An independent body focused on sports promotion in the Island could have a “really positive impact” on child obesity, anti-social behaviour and Jersey’s ageing population, the politician leading the project has said.
Assistant Economic Development Minister, Constable Steve Pallett, who currently has responsibility for sport, is hoping that States members will back the idea to create a charitable trust - Jersey Sport - later this month.
If approved, the new body would place responsibility for sport in Jersey into the hands of an independent board, and remove it from Economic Development, Tourism, Sport and Culture.
The benefit of such a move, he told Express, is that it would facilitate private sector funding towards Island sports, which would supplement the existing States contribution of £1.15 million set aside in the Medium Term Financial Plan, expected to last until the end of 2019.
Pictured: Assistant Minister for Economic Development, Constable Steve Pallett, who currently holds responsibility for sport in Jersey.
“We’re doing this to build on the good work done by Sports Development over the last 20 to 30 years,” he commented.
Targeted areas would include tackling child overweightness and obesity – currently affecting a third of 10-11-year-olds – and supporting Jersey’s growing elderly population through exercise referral programmes.
“That senior citizen age group is going to grow, so we want to make sure we keep them fit and healthy and active… There are also opportunities to engage with Health and Education. To give young people the right discipline in regards to a good, healthy lifestyle, right diet – all these things can assist as they’re getting older to prevent the illnesses that we see at the moment,” the St Brelade Constable said.

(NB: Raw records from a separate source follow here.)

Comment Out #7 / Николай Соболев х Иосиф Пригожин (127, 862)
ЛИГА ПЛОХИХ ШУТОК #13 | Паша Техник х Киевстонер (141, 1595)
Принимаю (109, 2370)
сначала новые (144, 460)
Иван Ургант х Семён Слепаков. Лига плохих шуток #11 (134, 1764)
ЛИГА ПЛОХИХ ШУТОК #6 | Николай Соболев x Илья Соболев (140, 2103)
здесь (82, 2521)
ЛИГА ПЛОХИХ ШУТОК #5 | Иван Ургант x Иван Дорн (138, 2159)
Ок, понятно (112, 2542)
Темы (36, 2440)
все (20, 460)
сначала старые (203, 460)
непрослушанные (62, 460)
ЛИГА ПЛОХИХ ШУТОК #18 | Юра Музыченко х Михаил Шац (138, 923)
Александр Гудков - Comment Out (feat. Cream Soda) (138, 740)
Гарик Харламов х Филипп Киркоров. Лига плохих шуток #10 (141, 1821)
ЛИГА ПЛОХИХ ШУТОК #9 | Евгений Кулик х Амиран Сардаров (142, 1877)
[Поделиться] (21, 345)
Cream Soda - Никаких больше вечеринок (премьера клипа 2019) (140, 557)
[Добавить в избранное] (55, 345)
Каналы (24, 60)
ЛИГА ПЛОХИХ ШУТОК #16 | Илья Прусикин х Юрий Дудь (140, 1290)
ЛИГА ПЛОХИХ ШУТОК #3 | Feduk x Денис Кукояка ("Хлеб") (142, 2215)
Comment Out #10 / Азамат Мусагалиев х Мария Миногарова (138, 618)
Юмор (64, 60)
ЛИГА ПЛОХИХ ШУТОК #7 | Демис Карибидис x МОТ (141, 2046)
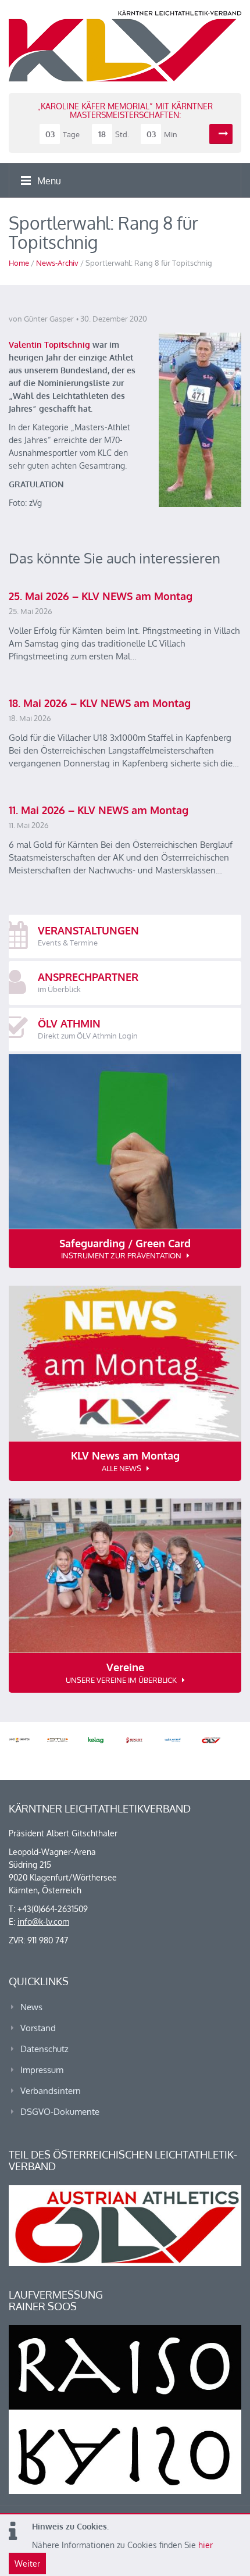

He added that there would be a focus on enhancing the already successful community sport provisions to support “some of the more disadvantaged children” and combat anti-social behaviour in areas around Springfield and Les Quennevais.
Pictured: Springfield Pitch, a key St Helier-based sporting facility.
“There’s more work to do on that and more work around St Helier where we’ve got areas or facilities, trying to work with young people and point them in the right direction,” he said.
But such progress will only be possible if the proposition gets the go-ahead from the States Assembly when voted upon on Tuesday 23 May. Constable Pallett fears that the discussion could get derailed by, “...debate about trust structure and the company and trustees and boards and stuff like that."
“It will be exciting, but I just want the debate to be about sport. I can’t stress it enough, because I’m hearing rumours that people want to start talking about the trusts structures and how trusts work and, as much as that’s important, governance is very important.
"For me, this should be a debate about sporting excellence and how we’re going to give our young people the best opportunities to achieve the most they can in terms of their physical activity and also making sure that they enjoy it as well.”